DuPont analysis is a technique that can be used to decompose ROE into its constituent parts. The process involves the expression of the primary ratio as the product of component ratios. This decomposition is helpful in the determination of the reasons for changes in ROE over time for a given company. It also demystifies the differences in ROE for different companies in a given period.
The figure below illustrates the idea behind DuPont’s analysis.
There are several methods for decomposing ROE using simple algebra.
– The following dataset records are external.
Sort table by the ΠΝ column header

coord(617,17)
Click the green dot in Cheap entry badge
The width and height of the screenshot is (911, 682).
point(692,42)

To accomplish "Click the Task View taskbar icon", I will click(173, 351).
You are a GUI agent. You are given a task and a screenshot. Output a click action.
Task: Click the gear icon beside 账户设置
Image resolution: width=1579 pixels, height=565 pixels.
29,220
$$ ROE=\frac {\text{Net income}}{\text{Average shareholders’ equity}} $$
$$
ROE=\left(\frac {\text{Net income}}{\text{Average total assets}} \right) \times \left(\frac {\text{Average total assets}}{\text{Average shareholders’ equity}}\right) $$
Therefore
$$ ROE=\text{Return on Assets (ROA)}\times \text{Leverage} $$
This implies that a higher ROA will lead to a higher ROE when a company uses leverage.
$$ ROE=\frac {\text{Net income}}{\text{Average shareholders’ equity}} $$
$$ \begin{align*} ROE & =\left( \frac { \text{Net income}}{\text{Revenue}} \right)\times \left( \frac {\text{Revenue}}{(\text{Average total assets}) }\right) \\ & \times \left( \frac {\text{Average total assets}}{\text{Average shareholders’ equity}} \right) \end{align*} $$
Which is interpreted as:
$$ ROE=\text{Net profit margin} \times \text{Total asset turnover}\times \text{Leverage} $$
This tells us that when a company uses leverage, a higher asset turnover, and net profit margin will lead to a higher return on equity.
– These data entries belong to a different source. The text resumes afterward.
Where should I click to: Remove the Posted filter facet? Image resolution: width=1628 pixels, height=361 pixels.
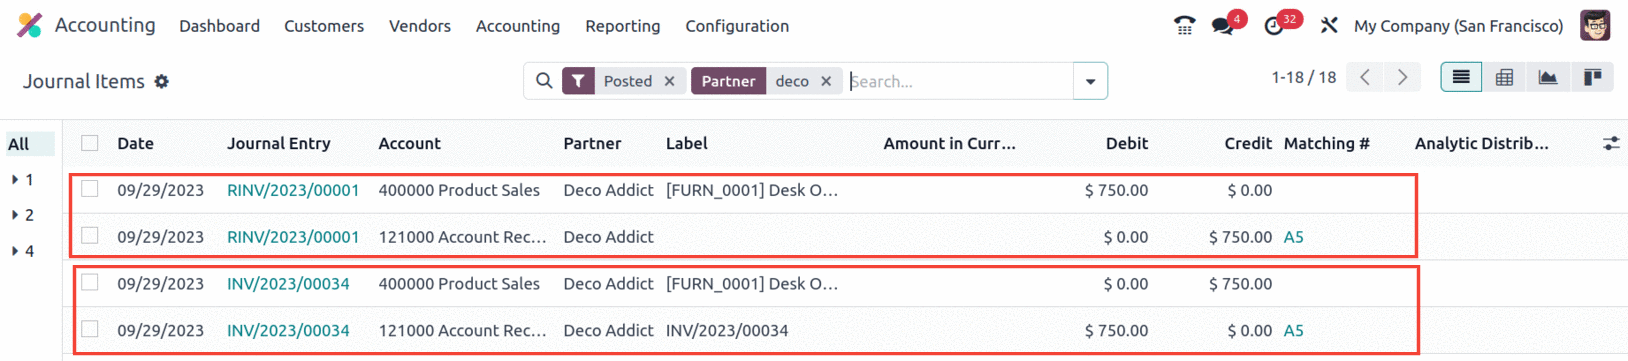click(669, 81)
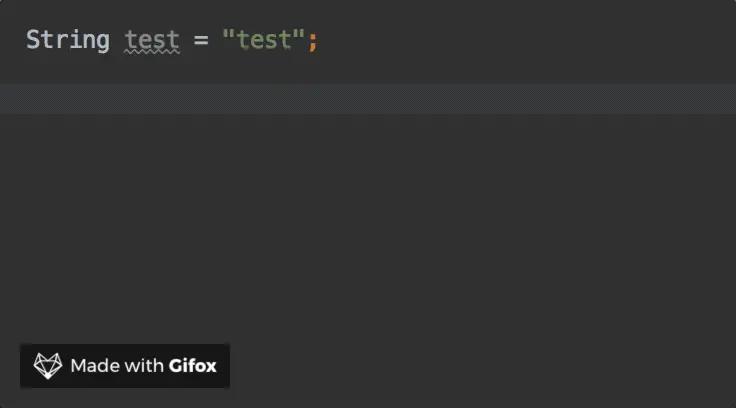Click the String type keyword
736x408 pixels.
67,41
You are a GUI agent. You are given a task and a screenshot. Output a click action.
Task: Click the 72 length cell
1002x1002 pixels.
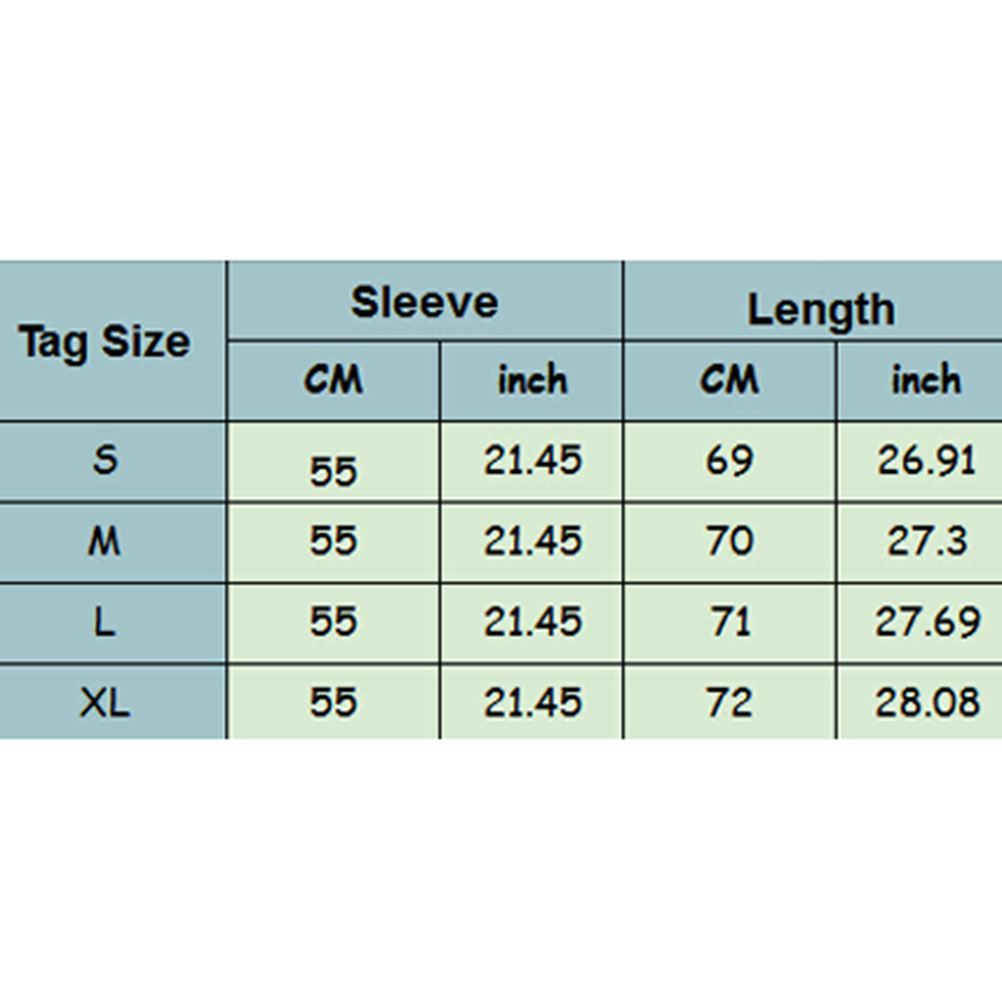tap(729, 703)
To further separate the effects of taxes and interest, the net profit margin can further be decomposed, leading to:
$$ ROE=\frac {\text{Net income}}{\text{Average shareholders’ equity}} $$
$$ \begin{align*} ROE &=\left( \frac {\text{Net income}}{EBT} \right)\times \left(\frac {EBT}{\text{EBIT}} \right) \times \left( \frac {\text{EBIT}}{\text{Revenue}} \right) \\ & \times \left( \frac {\text{Revenue}}{\text{Average total assets}} \right) \\ & \times \left(\frac {\text{Average total assets}}{\text{Average shareholders’ equity}} \right) \end{align*} $$
$$ \begin{align*} ROE & =\text{Tax burden} \times \text{Interest Burden} \times \text{EBIT margin} \\ & \times \text{Total asset turnover} \times \text{Leverage} \end{align*} $$
This 5-way decomposition is the Dupont Analysis method found in financial databases such as Bloomberg.
Question 1
Given the following financial data, what is the company’s ROE?
$$ \begin{array}{l|r}
\text{Net income} & 50,000 \\ \hline
\text{Revenue} & 285,000 \\ \hline
\text{Average total assets} & 1,000,000 \\ \hline
\text{Average shareholder’s equity} & 600,000
\end{array} $$
- 5.29%
- 8.33%
- 1.14%
Solution
The correct answer is B.
$$ \begin{align*} ROE &=\left( \frac { \text{Net income}}{\text{Revenue}} \right)\times \left( \frac {\text{Revenue}}{(\text{Average total assets}) }\right) \\ & \times \left( \frac {\text{Average total assets}}{\text{Average shareholders’ equity}} \right) \\
ROE &=\left( \frac {50,000}{285,000} \right) \times \left( \frac {285,000}{1,000,000} \right) \times \left( \frac {1,000,000}{600,000} \right) \\ & =0.1754 \times 0.285 \times 1.667=8.33\% \end{align*} $$